El único lujo del barrio de mi infancia fue un señor al que todo el mundo llamaba poeta. Yo, con una estatura de enano a mis ocho años, no sabía el significado real de la palabra. Sin embargo aquel hombre, sin rasurar, vestido con un traje gris plomo y corbata, que fumaba en pipa y algo borrachín, despertaba mi curiosidad. Primero su aspecto no era elegante ni distinguido, sino más bien marchito y desplanchado, al parecer dormía vestido. En segundo lugar su riqueza estaba cuando hablaba. Era un gran lector y recitaba poemas con una voz de locutor radial de gran fuerza expresiva. En las actividades organizadas por la Junta Comunal del Barrio la presencia del poeta era infaltable.

Al poeta le gustaban los animales, a los niños obsequiaba caramelos, delante de las mujeres hacía una reverencia y a los hombres los saludaba con circunspecta formalidad. Redactaba cartas de amor a los novios de soldados y marineros, enseñaba a leer y a escribir a los analfabetas de cualquier edad, que pululan por el barrio como moscas.


Mujer,  autor: Carlos Yusti
Un día le pregunté a mamá que era eso de ser poeta. Ella me dijo, sin prestarme atención, que un poeta era alguien que escribía poemas. Aja, ¿y que cosa eran poemas?, pero mamá ya estaba lidiando con el desorden doméstico y yo debía irme a la escuela.

A todo momento escuchaba hablar del poeta en mi casa, en la casa del vecino, en el abasto de la esquina. En todos lados las andanzas del poeta eran el comentario del día: "El poeta llegó borrachito anoche", "El poeta parece que está enamorado, ayer estuvo dando serenata", "El poeta salió en defensa del zapatero, unos malandros querían atracarlo", "El poeta está ayudando al cura con la procesión de la Virgen del Carmen".

Un día fui a la casa del poeta. Vivía alquilado en una habitación con entrada independiente a cinco cuadras de mi casa. Toqué la puerta y él me abrió. Tenía cara de pocos amigos. Luego explicó que estaba enratonado. Tenía una resaca de todos los diablos, recalcó. Su cuarto era pequeño, pero limpio y ordenado. Había libros por todos lados.
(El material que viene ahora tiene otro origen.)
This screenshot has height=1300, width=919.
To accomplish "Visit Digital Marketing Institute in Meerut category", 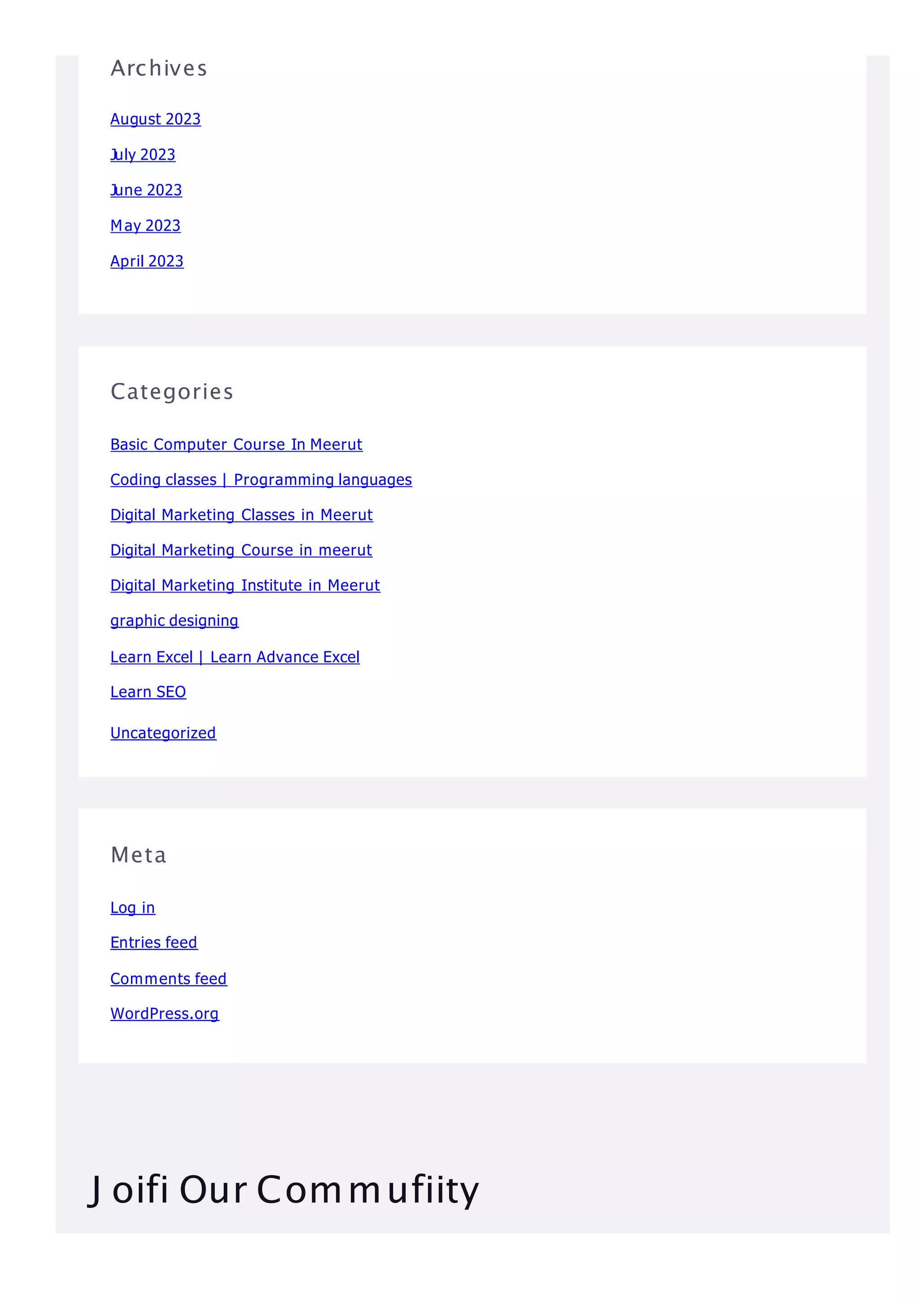I will coord(245,585).
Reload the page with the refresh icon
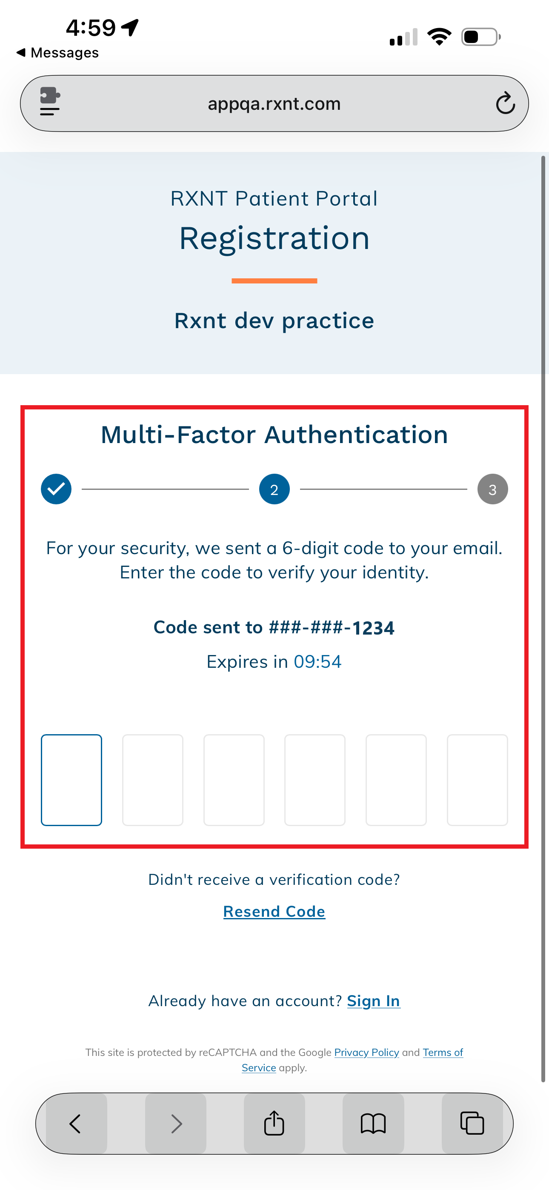 click(x=505, y=103)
Una maquina de escribir se iluminaba, en uno de los rincones, gracias a una lamparita de mesa. Le pregunté, sin mucho preámbulo, que era un poema desde el umbral de la puerta. Me dijo que pasara, que trataría de explicarme. Buscó una cerveza en un pequeño refrigerador como de mi estatura. Habló sobre la rima, la inspiración. Buscó libros y me recitó algunos poemas. Hablaba como si estuviera en un aula de clases. Se paseaba por el cuarto y expresaba las palabras con melodía exquisita. Se le acabó la cerveza y quedó mudo, como en éxtasis. Pasaron algunos segundos y volvió a reaccionar. Se puso a buscar algo entre los libros y yo aproveché para husmear entre sus cosas. Pasé las manos por las teclas de la máquina de escribir. Me encontré una foto de Dora, la muchacha de la peluquería a la que yo conocía porque siempre le hacía algunos mandados. Le iba a decir al poeta que la conocía, cuando este con delicadeza me arrebató la foto de la mano y la colocó de nuevo en su lugar. "Ella es mi musa, mi Dulcinea del Toboso, mi Penélope, mi Julieta, mi Beatriz". Yo quería corregirlo diciéndole que se llamaba Dora, pero el poeta estaba como iluminado y listo para salir.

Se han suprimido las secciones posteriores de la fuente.